За спиной громко пробили часы. Император очнулся и вспомнил наконец о письме Николая II.
Царю рисуется особый вид священного союза[74]. Он предлагает связать судьбу обеих династий… Но можно ли на него положиться? Будь это его покойный отец — другое дело.
Перед ним встала богатырская фигура Александра III… Правда, с тем приходилось круто иногда. Но слово он держал по-царски. А этот…
«Очаровательный византиец» — пришло ему на память меткое определение, данное Меттернихом другому Александру — Первому. Да, вот в кого пошёл теперешний! Но какая тусклая, бездарная копия того — «Благословенного»…
Император приник больным ухом к холодному оконному стеклу.
По существу царь, конечно, прав. Христианским государям давно пора сплотиться против социализма… Пресловутый интернационал разобьётся о другой, более могущественный — организованный интернационал наследственных монархов… Ему представился сейчас же обширный план. Но император, по обыкновению, не задержался на вспыхнувшей мысли. На смену вихрем неслись уже совсем другие.
Россия с таким царём, как Николай II, слабее, чем когда-либо. Обрушившись на неё войной, можно, пожалуй, раз навсегда разгромить опасного, необозримого соседа… Победная война!.. Она и дома разрешит все затруднения. Социалисты тогда пусть лучше спрячутся. Церемониться с ними больше не придётся… Ведь с этой сволочью нужно по Калигуле[75]: Oderint dum metuant.[76]
Стоит ли поддерживать царя? Всё равно эта династия обречена на гибель. Гольштин-Готторпский дом так измельчал от датской крови…[77]
Внезапно налетевший порыв ветра закрутил перед окном сухие листья. Словно с укоризной, шумно закачались старые деревья пущи. Император откинулся назад с каким-то суеверным испугом. Невольно пришла на память нибелунгова клятва в вечной дружбе, данная когда-то в Кремле монарху всероссийскому прадедом его, королём прусским[78]…
Он притворил скорей окно, сел в кресло и зажмурился. В ухе поднялась стреляющая боль, мысли стали путаться. Замелькали в беспорядке: письмо царя, традиции, коварство англичан, покойный Бисмарк, Гарден, мох…
Снаружи послышались глухие голоса и топот.
Император вздрогнул и открыл глаза. По оконным рамам и потолку блуждал точно отблеск зарева.
Не успев вполне очнуться, он тревожно привстал. Внизу перед домом мерцали на ветру смоляные факелы; их свет причудливыми бликами скользил по головам толпящихся людей.
Император подошёл к окну, распахнул настежь. Снизу грянул воинственный хорал с припевом «Deutschland uber alles»[79]. Местный лидертафель[80] пришёл приветствовать монарха традиционной кантатой.

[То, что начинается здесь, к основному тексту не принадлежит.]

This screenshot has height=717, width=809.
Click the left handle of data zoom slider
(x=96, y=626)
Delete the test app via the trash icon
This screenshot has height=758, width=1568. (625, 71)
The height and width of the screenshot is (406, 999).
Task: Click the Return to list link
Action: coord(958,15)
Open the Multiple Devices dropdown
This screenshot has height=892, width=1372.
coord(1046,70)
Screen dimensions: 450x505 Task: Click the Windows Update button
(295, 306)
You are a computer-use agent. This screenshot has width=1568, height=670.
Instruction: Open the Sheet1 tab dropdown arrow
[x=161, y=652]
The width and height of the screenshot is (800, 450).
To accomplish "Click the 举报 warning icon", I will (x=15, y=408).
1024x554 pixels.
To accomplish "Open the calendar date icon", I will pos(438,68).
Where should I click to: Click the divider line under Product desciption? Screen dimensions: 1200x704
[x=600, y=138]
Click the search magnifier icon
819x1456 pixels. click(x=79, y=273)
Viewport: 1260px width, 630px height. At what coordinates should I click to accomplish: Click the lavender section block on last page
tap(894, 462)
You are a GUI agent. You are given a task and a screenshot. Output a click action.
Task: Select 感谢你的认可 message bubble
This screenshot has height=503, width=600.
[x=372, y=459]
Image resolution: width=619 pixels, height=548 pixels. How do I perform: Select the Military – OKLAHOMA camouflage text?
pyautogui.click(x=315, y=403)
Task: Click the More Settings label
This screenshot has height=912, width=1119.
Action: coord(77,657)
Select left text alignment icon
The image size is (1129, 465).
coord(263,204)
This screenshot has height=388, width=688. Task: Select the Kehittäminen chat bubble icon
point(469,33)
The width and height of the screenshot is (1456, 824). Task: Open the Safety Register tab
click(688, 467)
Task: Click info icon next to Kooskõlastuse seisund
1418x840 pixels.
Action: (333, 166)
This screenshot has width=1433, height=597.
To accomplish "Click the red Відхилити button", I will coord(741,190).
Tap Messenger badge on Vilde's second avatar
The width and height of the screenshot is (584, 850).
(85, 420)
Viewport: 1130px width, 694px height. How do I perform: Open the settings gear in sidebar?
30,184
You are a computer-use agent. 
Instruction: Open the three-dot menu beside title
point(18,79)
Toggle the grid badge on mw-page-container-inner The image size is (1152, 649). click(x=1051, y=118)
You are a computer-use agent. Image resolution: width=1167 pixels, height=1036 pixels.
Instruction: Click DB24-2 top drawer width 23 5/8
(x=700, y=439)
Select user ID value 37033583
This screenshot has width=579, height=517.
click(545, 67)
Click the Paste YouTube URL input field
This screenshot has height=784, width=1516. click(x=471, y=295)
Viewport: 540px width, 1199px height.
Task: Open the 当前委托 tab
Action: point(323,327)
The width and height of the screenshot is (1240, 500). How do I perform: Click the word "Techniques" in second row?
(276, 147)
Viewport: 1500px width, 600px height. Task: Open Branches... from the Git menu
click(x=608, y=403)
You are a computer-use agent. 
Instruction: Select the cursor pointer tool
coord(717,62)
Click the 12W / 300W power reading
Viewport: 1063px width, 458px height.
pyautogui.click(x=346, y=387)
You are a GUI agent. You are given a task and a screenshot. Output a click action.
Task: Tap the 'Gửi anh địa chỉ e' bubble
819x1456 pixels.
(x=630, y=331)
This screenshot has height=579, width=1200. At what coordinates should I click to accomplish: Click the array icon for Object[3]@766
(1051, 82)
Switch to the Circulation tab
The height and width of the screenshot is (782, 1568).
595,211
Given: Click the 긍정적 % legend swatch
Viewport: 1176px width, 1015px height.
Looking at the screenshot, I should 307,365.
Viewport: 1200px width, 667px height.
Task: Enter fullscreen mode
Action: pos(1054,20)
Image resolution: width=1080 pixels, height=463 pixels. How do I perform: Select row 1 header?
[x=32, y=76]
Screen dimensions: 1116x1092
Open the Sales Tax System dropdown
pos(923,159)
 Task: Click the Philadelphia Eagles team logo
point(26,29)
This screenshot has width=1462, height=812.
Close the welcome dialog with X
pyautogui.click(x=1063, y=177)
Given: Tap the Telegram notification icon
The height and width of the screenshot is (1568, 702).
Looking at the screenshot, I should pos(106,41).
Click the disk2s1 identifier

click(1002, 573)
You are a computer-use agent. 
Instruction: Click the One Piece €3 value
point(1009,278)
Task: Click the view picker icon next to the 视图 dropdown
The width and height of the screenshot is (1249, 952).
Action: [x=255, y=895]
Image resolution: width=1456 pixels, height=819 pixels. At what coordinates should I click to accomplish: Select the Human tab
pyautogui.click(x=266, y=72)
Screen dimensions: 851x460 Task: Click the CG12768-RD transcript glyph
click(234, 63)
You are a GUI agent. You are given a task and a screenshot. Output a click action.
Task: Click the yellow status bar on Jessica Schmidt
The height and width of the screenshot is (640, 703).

Император выпрямился и вздёрнул голову. Как только пение кончилось, он перегнулся через подоконник и властным жестом руки показал, что хочет говорить.
— Kinder…[81] — обратился он к толпе и неожиданно для самого себя, опьяняясь собственным красноречием, произнёс длинную запальчивую речь. — Помните! — воскликнул он под конец. — Когда придёт пора германскому орлу взлететь над полем брани, во главе вас буду я, ваш император, — палец его уверенно поднялся к небу, — и с нами будет, как всегда, наш старый германский Бог.
Толпа ответила восторженными кликами.
Император горделиво простоял в окне, пока факельцуг[82] проходил мимо церемониальным маршем. Сев затем опять к столу, он с налёта стал писать ответное письмо Николаю II.
Адашев и Репенин кончали с гофмаршалом и генералом роббер[83] простого бриджа по мелкой.
Разыгрывал партию генерал старательно, но скверно. У него была несносная привычка: бесконечно думая над ходом, подбадривать себя тем особым беззвучным и протяжным посвистыванием, которым поощряют лошадь пить. Его партнёр, гофмаршал, благовоспитанно не вмешивался в игру и ёлочкой складывал перед собой взятки.
— Donner und Trompetenblasen was fur ein Malheur![84] — генерал с досадой хлопнул ладонью по подлокотнику кресла.
У Репенина неожиданно оказывался лишний отыгранный козырь.
Вошёл гайдук, за ним — расшаркивающийся лейб-камердинер императора с небольшим серебряным подносом.
Генерал победоносно взял последнюю взятку и принялся подсчитывать вполголоса свой выигрыш:
— Acht Mark; acht Mark funfzig…[85]
Русские с любопытством обернулись к гофмаршалу. Взяв с подноса конверт почтового формата, украшенный гогенцоллернским[86] фамильным гербом, немецкий придворный официально вручил его Адашеву. На конверте острым размашистым почерком по-английски был старательно выведен адрес: Его Величеству Николаю II, Императору Всероссийскому, и пр., и пр.